Dosya kapsamı, mevcut delil durumu ve ileri sürülen istinaf sebepleri dikkate alındığında mahkemenin vakıa ve hukuki değerlendirmesinde usul ve esas yönünden yasaya aykırılık bulunmadığı, tescilli bir marka ile başvuru konusu işaret arasında iltibasa sebebiyet verebilecek derecede benzerlik olup olmadığının, her ikisinin ayırt edici ve baskın unsurları gözetilerek münferit unsurlardan ziyade bütünü itibariyle bıraktığı izlenimin dikkate alınarak belirleneceği, buna göre "...." ibareli başvuru ile davacının itirazına mesnet ... şekil” ibareli markaları arasında 6769 sayılı SMK'nın 6/1 maddesi anlamında ortalama alıcılar nezdinde görsel, işitsel ve anlamsal olarak bıraktıkları genel izlenim itibariyle ilişkilendirilme ihtimalini de içerecek şekilde iltibas tehlikesinin bulunmadığı, Yargıtay 11. Hukuk Dairesi'nin .... sayılı ilamında da .... ibareli başvurunun davacının itirazına mesnet markaları ile benzer kabul edilmediği, işaretler arasında benzerlik bulunmadığından davacının itirazına mesnet markaların tanınmış olup olmamasının da varılan sonucu değiştirmeyeceği, dava konusu marka başvurusunun kötüniyetli olduğunun da ispatlanamadığı anlaşılmakla, davacı vekilinin istinaf başvurusunun esas yönünden reddine dair hüküm kurmak gerekmiştir.

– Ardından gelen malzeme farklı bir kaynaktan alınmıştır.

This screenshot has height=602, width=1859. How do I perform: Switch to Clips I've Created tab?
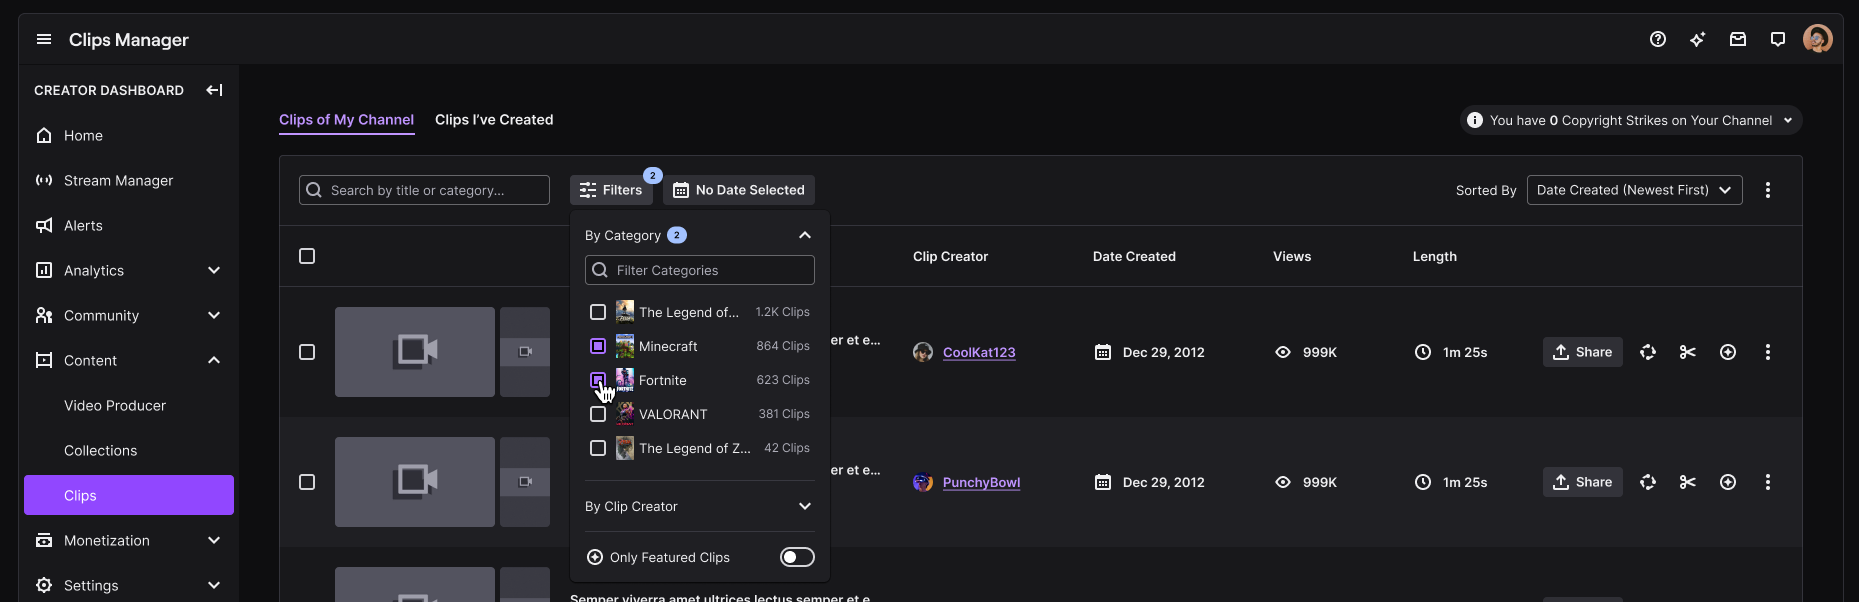coord(494,120)
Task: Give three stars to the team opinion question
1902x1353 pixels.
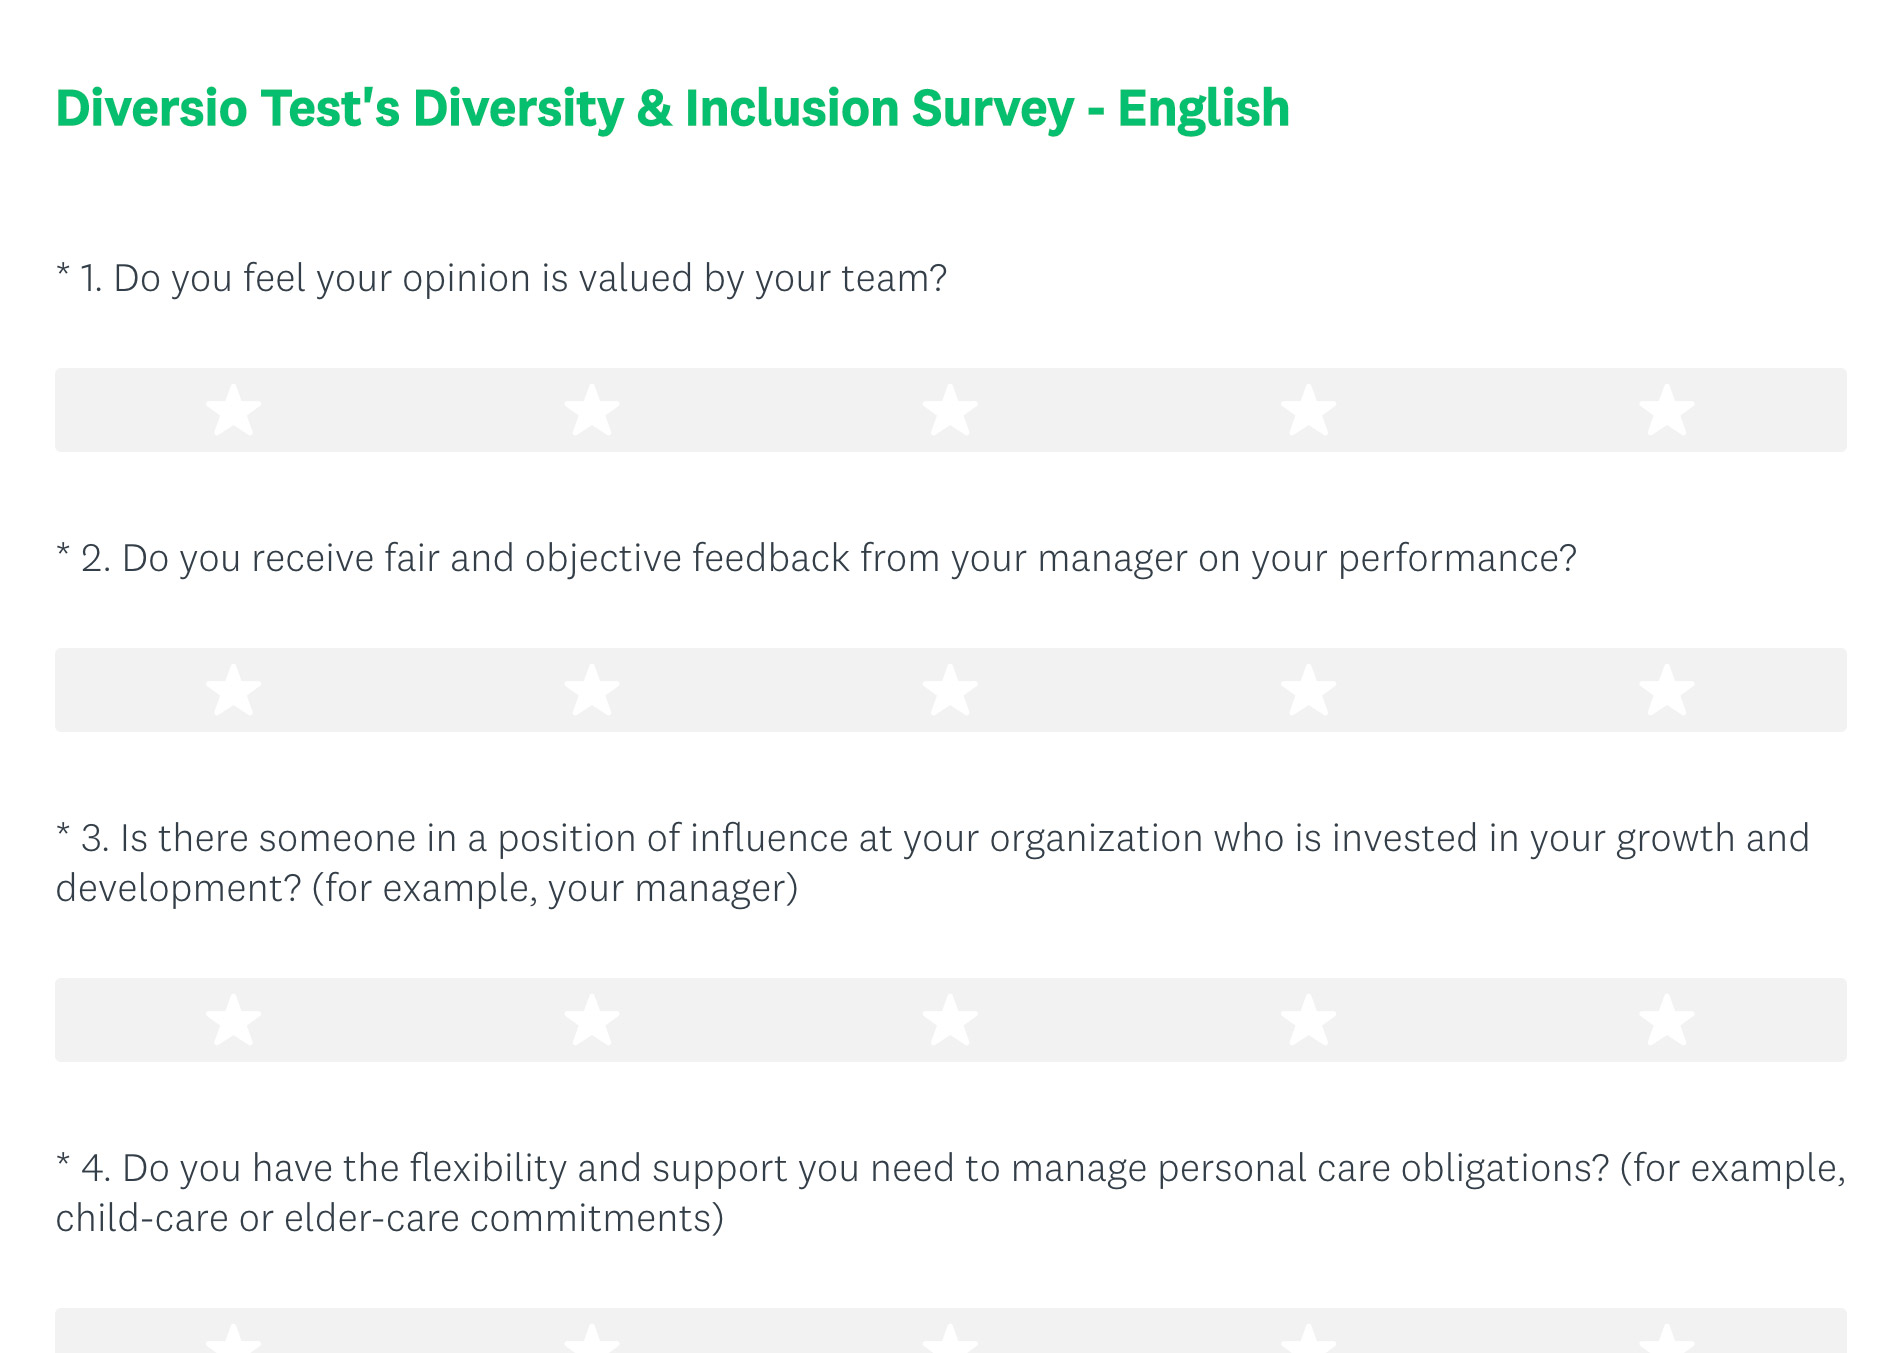Action: coord(950,410)
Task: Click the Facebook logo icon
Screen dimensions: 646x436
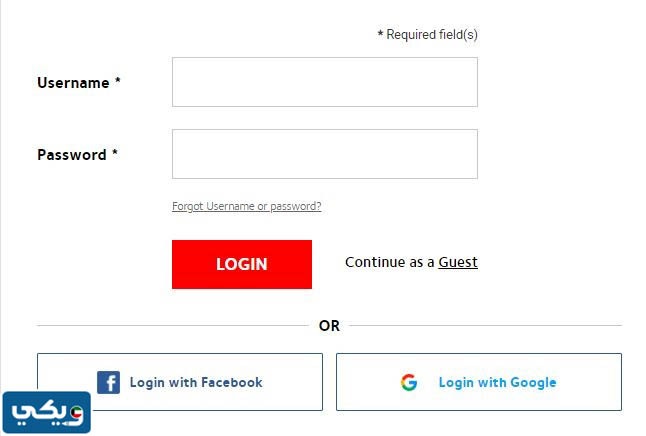Action: [108, 382]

HÜKÜM : Gerekçesi yukarıda belirtildiği üzere;
1-Davacı vekilinin istinaf başvurusunun HMK'nın 353/1-b.1 maddesi gereğince ESASTAN REDDİNE,
2-Alınması gereken 59,30 TL maktu istinaf karar ve ilam harcından, davacı tarafça istinaf başvurusunda yatırılan 54,40 TL istinaf karar ve ilam harcının mahsubu ile bakiye 4,90 TL'nin davacıdan tahsili ile hazineye irat kaydına,
3-İstinaf aşamasında davacı tarafından yapılan yargılama giderlerinin davacı üzerinde bırakılmasına,
4-İstinaf aşamasında duruşma açılmadığından taraflar lehine vekalet ücreti takdirine yer olmadığına,
Dosya üzerinde yapılan inceleme sonucunda oybirliği ile 21/10/2021 tarihinde HMK 361. maddesi uyarınca kararın tebliğinden itibaren iki hafta içerisinde Yargıtay temyiz yolu açık olmak üzere karar verildi.
GEREKÇELİ KARARIN YAZILDIĞI TARİH : 15/11/2021
Başkan
...
Üye
...
Üye
...
Katip
...
Sayın kullanıcılarımız, siteden kaldırılmasını istediğiniz karar için veya isim düzeltmeleri için bilgi@abakusyazilim.com.tr adresine mail göndererek bildirimde bulunabilirsiniz.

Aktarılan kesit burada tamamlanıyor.